Heutige Einigung der SozialreferentInnen ermöglicht Umsetzung ab 1. September 2010

St. Pölten (OTS/SPI) - "Nach der heutigen Einigung der SozialreferentInnen ist endlich eine Umsetzung der Mindestsicherung ab 1. September 2010 möglich. Damit ist ein wichtiger Schritt gelungen", berichtet NÖ Soziallandesrätin Mag.a Karin Scheele über das Ergebnis der SozialreferentInnenkonferenz in Salzburg. "Ich hätte mir zwar eine 14-malige Auszahlung gewünscht, aber es geht hier um weit mehr als die Auszahlungshöhe. Denn an die Mindestsicherung sind auch andere wichtige Leistungen wie die E-card gekoppelt. Außerdem fällt durch die Anonymisierung eine wichtige Zugangsschwelle weg, denn noch immer trauen sich viele Anspruchsberechtigte nicht, Sozialhilfe zu beantragen. Die Mindestsicherung ist daher ein wichtiger Schritt in die richtige Richtung", macht Landesrätin Scheele deutlich.

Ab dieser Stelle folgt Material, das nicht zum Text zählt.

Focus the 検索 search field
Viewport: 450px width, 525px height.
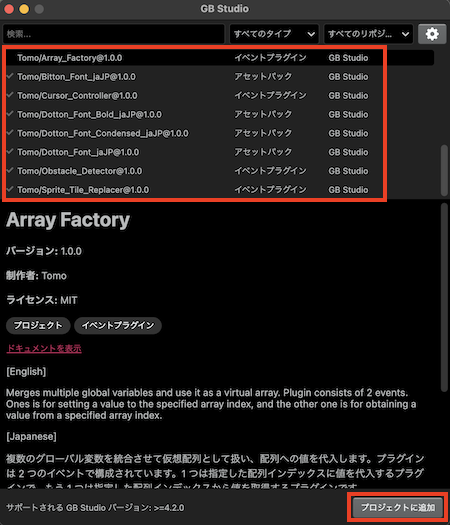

Entschieden wendet sich Landesrätin Scheele gegen eine Debatte über die Mindestsicherung als "soziale Hängematte": "Die Armutsgefährdungsschwelle liegt bei rund 950 Euro, da kann bei einer Mindestsicherung von 744 Euro keine Rede von einer "sozialen Hängematte" sein. Österreichweit sind eine Million Menschen armutsgefährdet, fast 500.000 Menschen leben bereits in manifester Armut - sie können sich weder neue Kleidung noch eine angemessen warme Wohnung leisten." Darüber hinaus fordert Mag.a Scheele eine Auseinandersetzung mit der Problematik der "working poor": "In Österreich sind 230.000 Menschen armutsgefährdet, davon 97.000 manifest arm, obwohl sie einen Job haben. In einigen Berufsgruppen gibt es noch immer nicht einmal den Mindestlohn von 1.000 Euro. Viele Menschen halten sich mehr schlecht als recht mit Teilzeitjobs und in prekären Beschäftigungsverhältnissen über Wasser. Wenn es eine Debatte gibt, dass es zu wenig Unterschied von der Mindestsicherung zu niedrigen Arbeitseinkommen gibt, dann kann die Schlussfolgerung angesichts der Armutsgefährdungsschwelle von 950 Euro nur lauten, dass die Gehälter dringend erhöht werden müssen, nicht dass Sozialleistungen gekürzt werden könnten." "Gerade im europäischen Jahr zur Bekämpfung von Armut und sozialer Ausgrenzung ist eine Neiddebatte absolut unangebracht. Wenn in einem reichen Land wie Österreich 12,4 Prozent der Menschen armutsgefährdet sind, dann ist das ein klarer Handlungsauftrag. Denn Armut bedeutet nicht nur materiellen Verzicht, sondern auch höhere Gesundheitsrisiken und weniger soziale Teilhabe. Die Mindestsicherung wird ein erster wichtiger Schritt sein, aber weitere werden noch folgen müssen", so Soziallandesrätin Scheele abschließend.